◆ Exercise description
Report the count of lines in the records below that hold the word "agent", omitting everything but the number.

◆ Record excerpts
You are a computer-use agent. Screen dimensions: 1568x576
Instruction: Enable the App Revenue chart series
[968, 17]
* * *
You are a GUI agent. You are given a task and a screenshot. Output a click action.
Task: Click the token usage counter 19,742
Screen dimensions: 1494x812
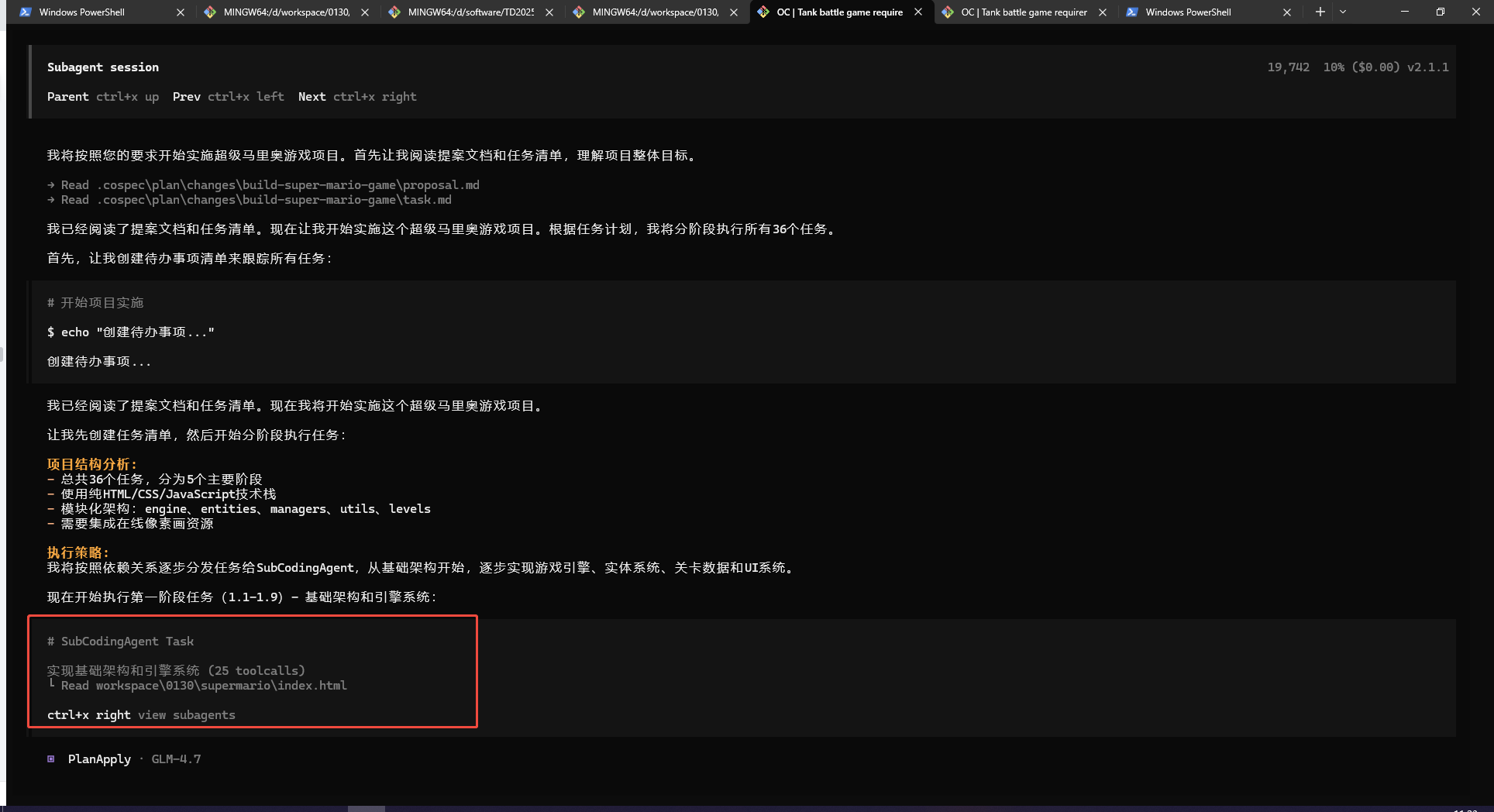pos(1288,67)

◆ Answer to the exercise
2